Era pra ser um mito, tão somente, que depois serviria como apreciação literária. Só apreciação! É tudo que eu sempre quis. Sempre cresci sabendo do sucesso de meus irmãos e queria ser como eles. Mamãe se orgulharia de mim, também.
Infelizmente, tomaram-se proporções grandiosas e o que era pra ser um passatempo transformou-se em tragédia in vivo et in loco.

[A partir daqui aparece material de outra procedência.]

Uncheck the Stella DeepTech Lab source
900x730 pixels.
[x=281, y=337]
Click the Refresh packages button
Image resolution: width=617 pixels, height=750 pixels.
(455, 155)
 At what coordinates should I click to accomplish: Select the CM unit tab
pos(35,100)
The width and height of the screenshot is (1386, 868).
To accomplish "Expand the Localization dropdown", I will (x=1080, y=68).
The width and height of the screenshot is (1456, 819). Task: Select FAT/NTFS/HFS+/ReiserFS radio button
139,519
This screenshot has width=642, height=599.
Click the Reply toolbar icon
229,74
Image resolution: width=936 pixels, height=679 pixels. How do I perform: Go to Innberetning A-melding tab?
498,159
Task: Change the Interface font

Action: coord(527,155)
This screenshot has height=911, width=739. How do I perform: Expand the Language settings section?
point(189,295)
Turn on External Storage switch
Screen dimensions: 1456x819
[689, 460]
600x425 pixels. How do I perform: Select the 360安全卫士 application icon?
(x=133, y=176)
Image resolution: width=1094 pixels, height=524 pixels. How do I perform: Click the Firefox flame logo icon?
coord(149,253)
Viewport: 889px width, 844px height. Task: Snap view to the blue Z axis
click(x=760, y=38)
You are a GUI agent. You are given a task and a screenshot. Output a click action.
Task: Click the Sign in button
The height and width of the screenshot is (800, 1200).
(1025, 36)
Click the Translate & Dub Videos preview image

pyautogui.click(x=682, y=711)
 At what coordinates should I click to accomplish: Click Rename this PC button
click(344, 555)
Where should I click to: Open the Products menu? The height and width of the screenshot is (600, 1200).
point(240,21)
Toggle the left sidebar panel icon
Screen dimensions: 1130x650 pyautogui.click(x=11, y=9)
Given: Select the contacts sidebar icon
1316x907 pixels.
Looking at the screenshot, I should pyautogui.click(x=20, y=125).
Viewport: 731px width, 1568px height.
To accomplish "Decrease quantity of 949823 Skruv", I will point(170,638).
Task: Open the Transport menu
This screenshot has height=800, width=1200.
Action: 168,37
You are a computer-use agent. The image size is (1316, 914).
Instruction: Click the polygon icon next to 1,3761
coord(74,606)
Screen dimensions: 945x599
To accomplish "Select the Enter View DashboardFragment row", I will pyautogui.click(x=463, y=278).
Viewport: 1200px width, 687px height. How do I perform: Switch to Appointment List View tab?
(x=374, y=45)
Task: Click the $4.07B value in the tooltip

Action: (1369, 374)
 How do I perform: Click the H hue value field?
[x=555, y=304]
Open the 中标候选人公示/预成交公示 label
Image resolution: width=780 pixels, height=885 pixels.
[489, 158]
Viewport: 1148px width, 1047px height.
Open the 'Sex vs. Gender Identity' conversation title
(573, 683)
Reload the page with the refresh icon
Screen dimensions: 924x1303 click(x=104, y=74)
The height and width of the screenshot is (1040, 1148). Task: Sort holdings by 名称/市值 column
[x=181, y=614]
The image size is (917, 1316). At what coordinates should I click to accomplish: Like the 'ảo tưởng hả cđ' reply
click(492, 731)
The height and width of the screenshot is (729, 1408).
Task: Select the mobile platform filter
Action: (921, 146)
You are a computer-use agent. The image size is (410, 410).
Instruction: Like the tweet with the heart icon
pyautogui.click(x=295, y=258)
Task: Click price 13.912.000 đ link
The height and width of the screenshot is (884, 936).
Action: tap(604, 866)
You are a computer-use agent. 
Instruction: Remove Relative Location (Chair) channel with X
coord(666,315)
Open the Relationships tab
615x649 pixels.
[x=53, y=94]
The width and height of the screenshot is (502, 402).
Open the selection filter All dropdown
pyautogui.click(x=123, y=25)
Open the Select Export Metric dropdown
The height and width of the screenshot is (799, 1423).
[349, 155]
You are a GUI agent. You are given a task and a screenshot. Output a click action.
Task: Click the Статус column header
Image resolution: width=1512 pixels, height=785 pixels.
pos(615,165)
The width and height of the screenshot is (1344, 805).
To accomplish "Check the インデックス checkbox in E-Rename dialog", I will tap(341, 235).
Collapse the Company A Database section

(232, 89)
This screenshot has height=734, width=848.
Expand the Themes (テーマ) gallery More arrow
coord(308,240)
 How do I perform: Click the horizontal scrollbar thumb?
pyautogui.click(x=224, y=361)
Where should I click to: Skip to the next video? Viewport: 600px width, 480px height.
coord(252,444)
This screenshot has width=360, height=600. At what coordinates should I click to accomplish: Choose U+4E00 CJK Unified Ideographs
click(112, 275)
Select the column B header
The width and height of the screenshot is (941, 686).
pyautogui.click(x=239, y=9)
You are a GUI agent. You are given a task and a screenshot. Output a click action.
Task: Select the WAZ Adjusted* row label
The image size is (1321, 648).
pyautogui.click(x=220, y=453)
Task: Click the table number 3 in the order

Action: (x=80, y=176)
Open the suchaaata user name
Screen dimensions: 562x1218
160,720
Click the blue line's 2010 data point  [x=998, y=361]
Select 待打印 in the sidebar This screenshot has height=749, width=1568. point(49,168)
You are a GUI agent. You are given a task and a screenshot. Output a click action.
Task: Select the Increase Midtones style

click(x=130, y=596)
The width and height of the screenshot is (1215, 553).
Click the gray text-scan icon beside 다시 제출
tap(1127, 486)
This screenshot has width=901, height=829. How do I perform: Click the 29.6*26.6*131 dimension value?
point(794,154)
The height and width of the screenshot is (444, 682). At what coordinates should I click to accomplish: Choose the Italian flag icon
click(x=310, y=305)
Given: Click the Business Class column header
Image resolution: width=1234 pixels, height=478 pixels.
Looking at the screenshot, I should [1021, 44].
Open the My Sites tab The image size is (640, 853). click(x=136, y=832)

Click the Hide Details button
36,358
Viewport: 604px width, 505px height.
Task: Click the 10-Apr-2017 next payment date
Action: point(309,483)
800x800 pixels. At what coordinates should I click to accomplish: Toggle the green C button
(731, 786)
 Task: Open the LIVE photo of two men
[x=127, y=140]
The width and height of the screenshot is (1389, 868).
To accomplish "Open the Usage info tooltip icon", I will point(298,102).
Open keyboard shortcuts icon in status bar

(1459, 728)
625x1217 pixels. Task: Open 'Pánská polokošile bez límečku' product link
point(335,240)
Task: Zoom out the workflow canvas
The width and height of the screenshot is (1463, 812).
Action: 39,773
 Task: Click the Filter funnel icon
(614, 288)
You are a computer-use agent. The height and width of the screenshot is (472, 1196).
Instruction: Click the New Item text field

Foi de uma historieta que surgiu todo esse inferno que estamos. Só Deus sabe o quanto me lamento!
Por diversos momentos, reuni-me secretamente com outros escritores frustrados a fim de criar a obra-prima dos mitos. A pretensão era transformá-la em um mito marcante, vívido, para que o guardassem para sempre como quem guarda para sempre as letras escritas em um pergaminho sépia.
Daí, ferrou-se tudo!
A história passou de boca a ouvido, como diriam os chineses. Sempre acreditei que o poder do som fosse mais marcante, como um concerto de Bach ou de Villa-Lobos. Era, ainda, uma forma de proteção, confesso. Por isso, nunca deixei que qualquer cópia impressa escapasse de meu caixa-forte.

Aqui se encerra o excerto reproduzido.